Thank you for your message. ANIPP seems to have got off to a good start
.
Much depends of course on the culture within which it operates now and
will operate as the months pass.
In the only economic crisis which, in magnitude, resembles the grave
economic - and social - situation today, our culture was negative and
unable to cope. The Great Depression in Australia was marked by the
dreariness of despair more than by any serious challenge to meet and
beat our problems. The Premiers' Plan characterised it all too well.
The culture as World War Two "progressed" was fundamentally different.
The crisis of war seemed to drive us to try to do better and we began
making national and international plans for the postwar period.
One difference was that we now had a political philosophy and an
economic theory that made us more confident - though still not one
hundred per cent convinced that what we were planning would work.
Those who went through both those good and bad periods saw the transit
as something marvellous - a genuine revolution in culture and in the
sort of economy and society that we hoped to build.
The most satisfying thing was that, to a large extent, we did build it.
The building and our enjoyment of it lasted until about 1969.
By then, the great men of Nugget Coombs' generation had mostly died,
retired or were not as active as they had been.
There was not much fire in the bellies of those who succeeded them.
In 1969, the Nixon Administration introduced the world to the delights
of stagflation. In 1971, they introduced us to the even greater rapture
of volatile exchange rates by closing the Gold Window.
I was a senior Foreign Affairs officer at that time. In 1971, I wrote a
book called "The Indigent Rich: A Theory of General Equilibrium in a
Keynesian System". In 1974, I wrote "Inflation: A Study in Stability" on
the same theme - that the current policies did not work.
From 1969, the governments had changed but, even more importantly, the
culture of the Public Service and more particularly the Treasury had
changed. It wasn't analysing the situation in the way we had done twenty
or thirty years before. For the most part, it followed the lead of the
Americans.
We could have been an Asian Tiger, I maintained. Instead we were content
to let our economy run down, to have our industries "offshored" and to
return to the overdue dependence on mine and farm that we had been at
pains to put behind us in the period from 1945 to 1969.
No matter what the govenment - Labor or Liberal - we continued on the
path of wanton consumerism, "free" markets and "free" trade,
globalisation, privatisation, deregulation and the rest right up until
the present day.
I wrote about all that in "The Multiple Abyss" (first edition 1996) and
"America's Suicidal Statecraft: The Self-destruction of a Superpower"
(2006).
The fundamental question now is whether the Global Financial Crisis has
hit us - Australia included - hard enough to start us thinking about our
policies and then for us to have the courage to embark on revlutionary
reform?
Is ANIPP working within a favourable culture? If not, can it change the
culture sufficiently to make the culture more congenial to the work it
is doing? Alternatively, will the culture show some life and enough of
it to return us to the sort of imperatives of 1945 and so kick ANIPP
along in the progressive way we would like?
I attach below part of a piece I have recently sent to BBC World
Challenge.
I wish ANIPP every success in what is a worthy enterprise.


(Dr) James Cumes


Submission to BBC World Challenge

Ten years ago, I started a process to launch the project for Victory
Over Want (VOW).

In January 2002, I published details of the anti-poverty project
worldwide. The text is reproduced on pages 591 to 605 of “America’s
Suicidal Statecraft: The Self-destruction of a Superpower” (2006; ISBN
1-4196-3819-X).

At the time and as always, poverty cursed people in the richest as well
as the poorest countries. The “Dot.com” boom had just collapsed and
there was even more cyclical poverty than usual. As always, chronic
poverty persisted in many areas too. Altogether, about a billion people
went to sleep hungry every night.

The trick would be, I thought, to solve one category of poverty in ways
that would solve the other category too. It was perfectly possible to do
it; the only problem was to gather the political, social and
humanitarian will in sufficient measure to get it done.
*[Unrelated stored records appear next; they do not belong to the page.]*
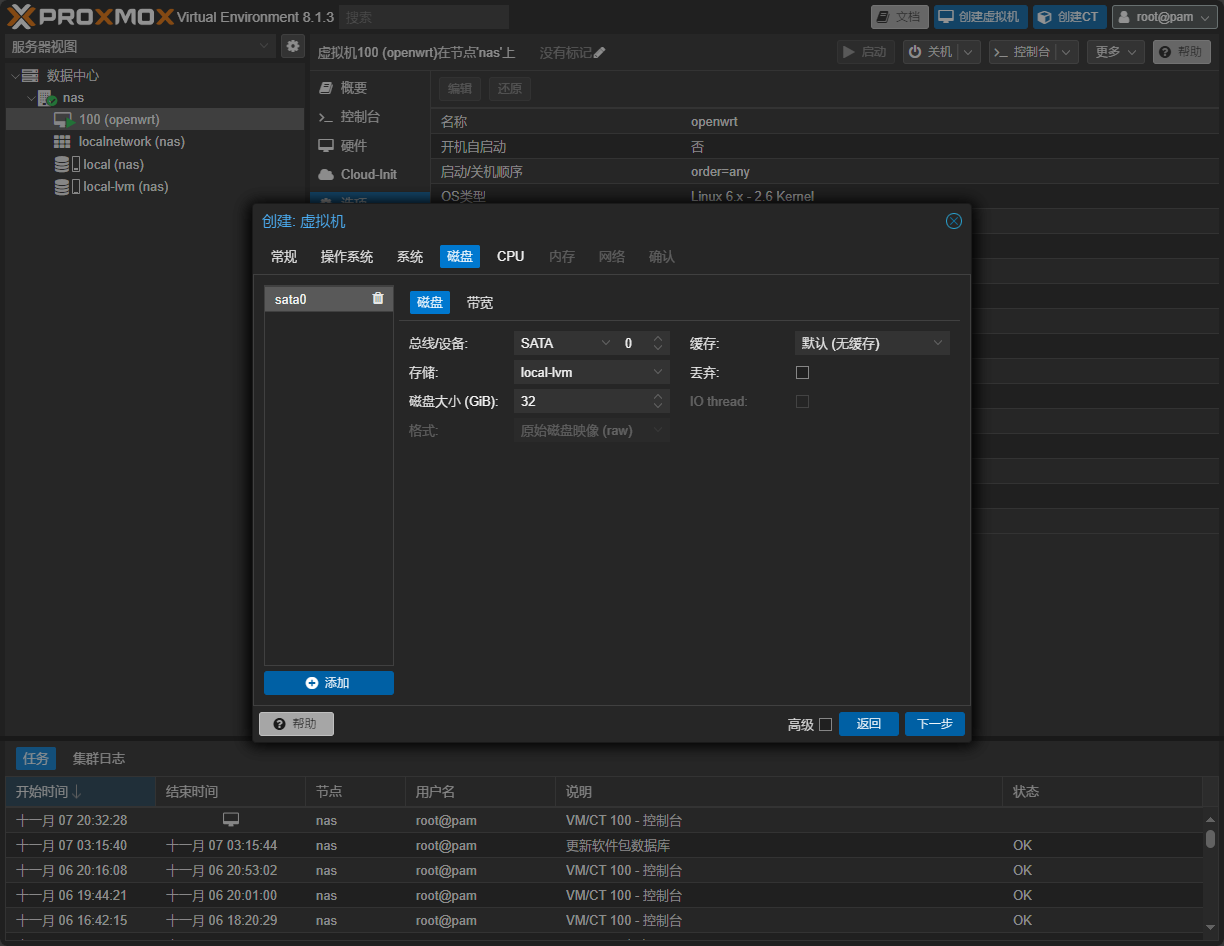1224x946 pixels.
Task: Enable the Discard checkbox
Action: (x=802, y=372)
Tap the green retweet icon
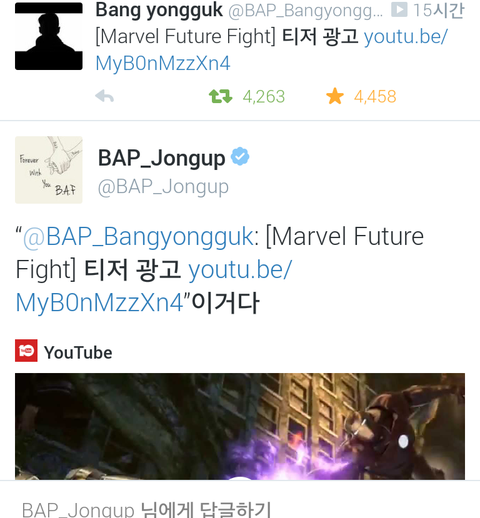Viewport: 480px width, 518px height. [220, 96]
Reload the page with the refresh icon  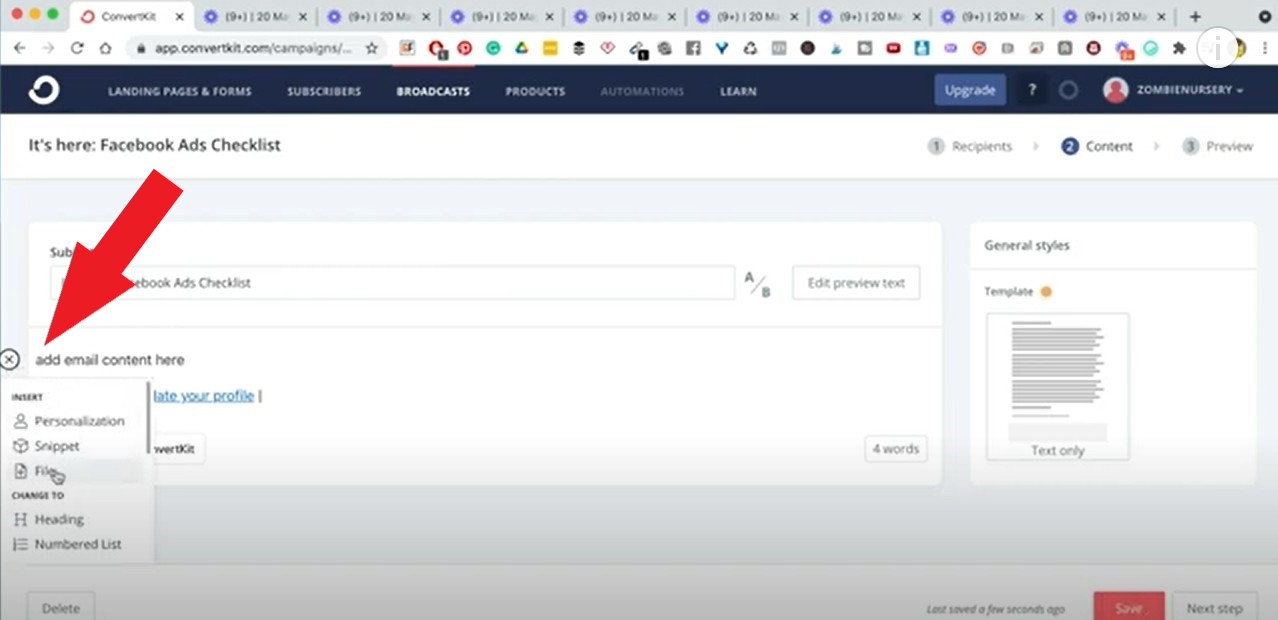[x=77, y=47]
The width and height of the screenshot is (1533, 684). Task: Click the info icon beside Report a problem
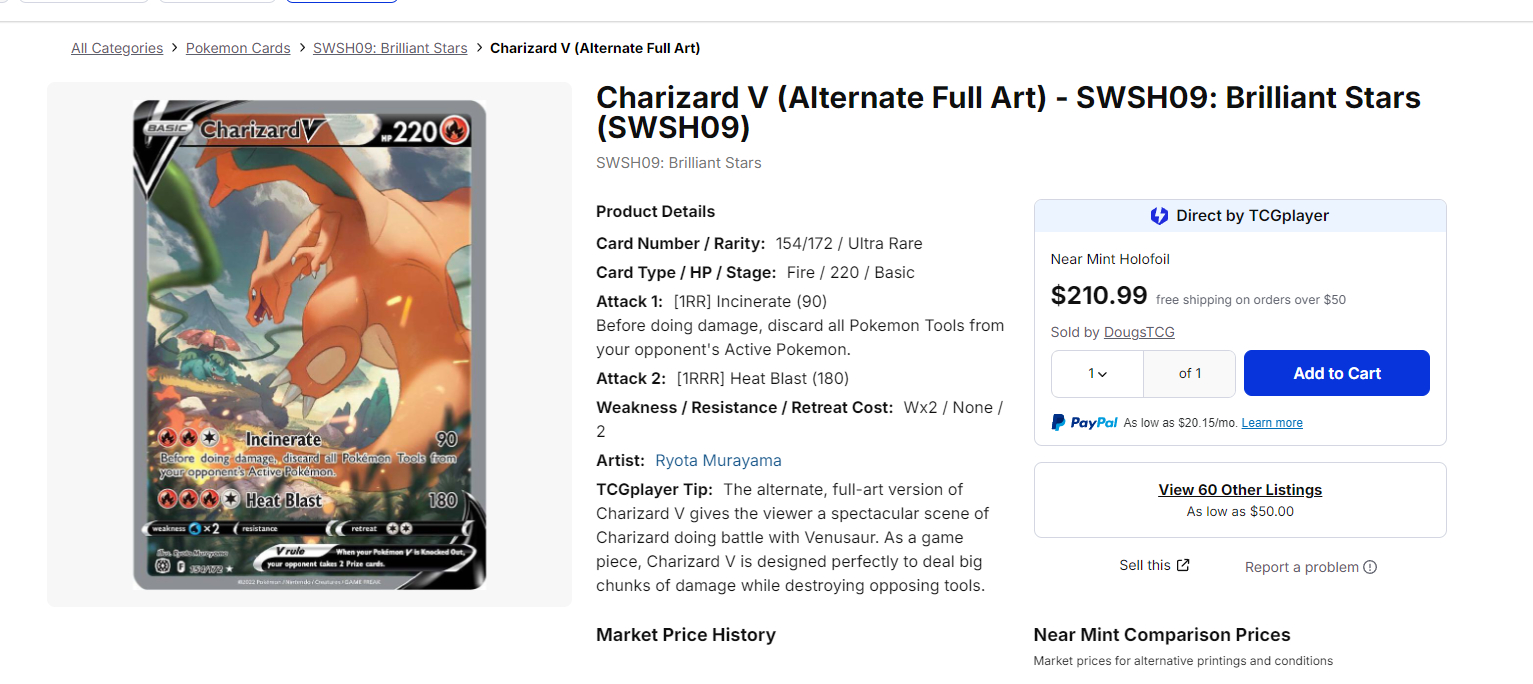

The essence of the idea was that those who were cyclically
poverty-stricken should be employed to produce directly or indirectly
for the chronically impoverished those goods and services that would
lift everyone out of poverty.

It all sounded simple but achieving such a harmonious global solution
was and has always been, in practice, far from easy.

Or was it? Is it still far from easy?

The political and social environment of that time was such that public
protests were being made at virtually every significant global or
regional conference on economic and financial policies.

However, the protesters were not admitted to the conferences. At best,
they were allowed only to protest on the streets, usually at a “safe”
distance from the heads of state and government – or the elite of the
business and financial world - who were meeting in the hallowed halls of
power.

The people in the streets were ignored. What they had to say to the
great men who ruled them was carried away on the breezes, even though
what they said was often what millions or even billions of their fellows
approved and desperately needed the world to hear.

Now it is not 2002 or even 2008 when the Global Financial Crisis struck
hard and the entire global community was, in some way or other and in
some measure or other, affected and afflicted by it.

Poverty is much greater now and, in some ways, more widespread. This is
partly because of the impact of the GFC but also partly because of
long-term secular factors such as growth of population and resource
limitations of our planet.

Even the richest countries have been affected. The United States admits
to about 9.1% unemployment, with the real figure probably around 20%.
About a third of the population live at or near the poverty line and
forty million rely on food stamps to feed themselves and their families.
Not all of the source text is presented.